Lately I’ve been thinking a lot more about what I think of as logistical travel hacking. Rather than focusing on the highest signup bonuses (which I may never redeem, or redeem at a fraction of their supposed value), or individual high-value trips which may or may not have award availability when I need it, I’ve been focusing on rewards that I am highly confident I’m going to be able to redeem, even if I don’t know when or where.

This has resulted in a subtle transformation in how I go about earning and redeeming miles and points. For example, I’ve written extensively about how companion tickets like those offered by the American Express Delta credit cards and the Bank of America Alaska Airlines credit cards didn’t offer significant savings when compared to manufacturing spend on higher-earning credit cards. And I still think that’s true, as far as it goes. But the higher your confidence that you’ll be able to redeem your companion tickets at something close to face value, the smaller that trade-off becomes.

Take, for example, the Alaska Airlines companion fare. For roughly $121, plus a $75 annual fee, you can book a second passenger on any Alaska-operated economy ticket, including destinations in Mexico, Alaska, and Hawaii, and including some pretty zany routing rules. The same $196 spent on, for example, office supply store prepaid debit card activation and liquidation fees might earn 100,000 Ultimate Rewards points on a Chase Ink Preferred card, worth $1,250 or $1,500 in airfare, depending on your local opportunities and the frequency of in-store and online in any given year.

From an opportunistic perspective, the companion fare makes no sense, since it would be trivial to get more than $196 in value from 100,000 Ultimate Rewards points. From a tactical perspective, you can imagine signing up for the card when you have a specific, expensive Alaska-operated ticket in mind. But the logistical perspective is different: if you always buy Alaska-operated tickets with your companion fare, then you have the opportunity to optimize the rest of your earning and redemptions around the remainder of your travel needs.

┄┄┄┄┄┄

» TASK INSTRUCTIONS:
Quote the passage of the travel-hacking text between "Take, for example, the" and "any given year.", inclusive. The material below comes from a separate source and has nothing to do with the travel text.

» GIVEN ENTRIES:

┄┄┄┄┄┄

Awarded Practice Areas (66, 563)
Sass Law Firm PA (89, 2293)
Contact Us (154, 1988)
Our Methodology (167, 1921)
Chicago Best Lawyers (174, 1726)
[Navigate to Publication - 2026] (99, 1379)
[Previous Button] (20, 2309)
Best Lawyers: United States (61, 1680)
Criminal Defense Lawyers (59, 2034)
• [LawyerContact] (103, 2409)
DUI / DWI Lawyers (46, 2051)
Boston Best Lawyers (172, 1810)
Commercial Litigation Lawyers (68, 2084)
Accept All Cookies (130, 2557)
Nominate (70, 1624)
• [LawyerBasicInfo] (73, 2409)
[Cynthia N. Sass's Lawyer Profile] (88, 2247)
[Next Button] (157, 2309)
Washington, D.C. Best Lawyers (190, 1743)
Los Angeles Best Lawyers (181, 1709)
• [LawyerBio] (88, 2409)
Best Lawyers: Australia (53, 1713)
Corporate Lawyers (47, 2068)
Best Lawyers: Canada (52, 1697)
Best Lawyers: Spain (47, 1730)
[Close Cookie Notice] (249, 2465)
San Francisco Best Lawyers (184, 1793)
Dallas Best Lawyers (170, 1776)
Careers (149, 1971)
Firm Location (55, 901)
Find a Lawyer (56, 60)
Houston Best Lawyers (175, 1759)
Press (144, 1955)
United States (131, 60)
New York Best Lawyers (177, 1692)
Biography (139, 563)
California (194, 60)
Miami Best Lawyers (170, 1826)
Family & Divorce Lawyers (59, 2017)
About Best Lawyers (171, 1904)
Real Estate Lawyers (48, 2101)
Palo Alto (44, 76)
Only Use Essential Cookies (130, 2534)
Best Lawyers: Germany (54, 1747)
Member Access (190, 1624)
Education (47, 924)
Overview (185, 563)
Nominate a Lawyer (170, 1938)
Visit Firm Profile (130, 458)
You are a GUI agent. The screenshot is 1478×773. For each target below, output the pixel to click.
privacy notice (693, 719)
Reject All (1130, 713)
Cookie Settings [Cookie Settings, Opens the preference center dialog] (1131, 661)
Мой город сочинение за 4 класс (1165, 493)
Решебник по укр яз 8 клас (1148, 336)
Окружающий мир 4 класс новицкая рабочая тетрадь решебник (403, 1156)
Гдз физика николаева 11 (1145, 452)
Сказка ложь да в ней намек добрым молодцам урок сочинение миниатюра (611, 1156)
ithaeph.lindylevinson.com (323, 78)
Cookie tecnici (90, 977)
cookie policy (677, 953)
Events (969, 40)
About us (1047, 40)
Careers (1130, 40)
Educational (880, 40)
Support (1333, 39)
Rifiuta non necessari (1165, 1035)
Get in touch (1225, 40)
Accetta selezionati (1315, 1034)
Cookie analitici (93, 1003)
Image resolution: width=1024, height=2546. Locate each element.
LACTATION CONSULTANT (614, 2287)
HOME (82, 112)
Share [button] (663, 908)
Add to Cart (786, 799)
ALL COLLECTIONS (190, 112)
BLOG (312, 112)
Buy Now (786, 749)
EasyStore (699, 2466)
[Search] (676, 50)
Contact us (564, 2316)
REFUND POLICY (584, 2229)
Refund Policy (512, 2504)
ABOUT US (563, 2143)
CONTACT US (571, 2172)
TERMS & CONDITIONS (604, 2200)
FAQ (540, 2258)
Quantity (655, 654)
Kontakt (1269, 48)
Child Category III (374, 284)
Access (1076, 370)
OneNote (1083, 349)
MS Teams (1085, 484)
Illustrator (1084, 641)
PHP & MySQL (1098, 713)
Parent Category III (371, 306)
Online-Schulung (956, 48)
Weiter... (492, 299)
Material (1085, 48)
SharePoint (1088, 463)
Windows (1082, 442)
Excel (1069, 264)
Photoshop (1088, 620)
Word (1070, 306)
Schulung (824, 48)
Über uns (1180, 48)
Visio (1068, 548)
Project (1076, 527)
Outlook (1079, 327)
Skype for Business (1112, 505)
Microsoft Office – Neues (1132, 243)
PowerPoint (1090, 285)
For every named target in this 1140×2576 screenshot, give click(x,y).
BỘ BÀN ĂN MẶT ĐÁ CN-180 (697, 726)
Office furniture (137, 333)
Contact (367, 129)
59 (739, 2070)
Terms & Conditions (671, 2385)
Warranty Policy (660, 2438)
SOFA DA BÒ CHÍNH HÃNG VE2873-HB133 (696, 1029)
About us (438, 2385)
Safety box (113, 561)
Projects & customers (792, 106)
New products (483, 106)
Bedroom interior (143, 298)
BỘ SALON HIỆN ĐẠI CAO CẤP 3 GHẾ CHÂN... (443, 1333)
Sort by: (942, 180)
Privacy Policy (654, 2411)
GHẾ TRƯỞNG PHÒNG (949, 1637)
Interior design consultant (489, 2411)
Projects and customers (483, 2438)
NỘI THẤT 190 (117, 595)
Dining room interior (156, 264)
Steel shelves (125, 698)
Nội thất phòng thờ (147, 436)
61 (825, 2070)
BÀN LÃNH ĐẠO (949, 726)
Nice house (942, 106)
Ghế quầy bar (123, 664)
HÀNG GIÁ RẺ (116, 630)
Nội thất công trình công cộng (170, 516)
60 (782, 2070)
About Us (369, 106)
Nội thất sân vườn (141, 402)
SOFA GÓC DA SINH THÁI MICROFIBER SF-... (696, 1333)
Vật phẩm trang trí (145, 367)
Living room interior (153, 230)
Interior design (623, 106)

┄┄┄┄┄┄

» TASK SOLUTION:
Take, for example, the Alaska Airlines companion fare. For roughly $121, plus a $75 annual fee, you can book a second passenger on any Alaska-operated economy ticket, including destinations in Mexico, Alaska, and Hawaii, and including some pretty zany routing rules. The same $196 spent on, for example, office supply store prepaid debit card activation and liquidation fees might earn 100,000 Ultimate Rewards points on a Chase Ink Preferred card, worth $1,250 or $1,500 in airfare, depending on your local opportunities and the frequency of in-store and online in any given year.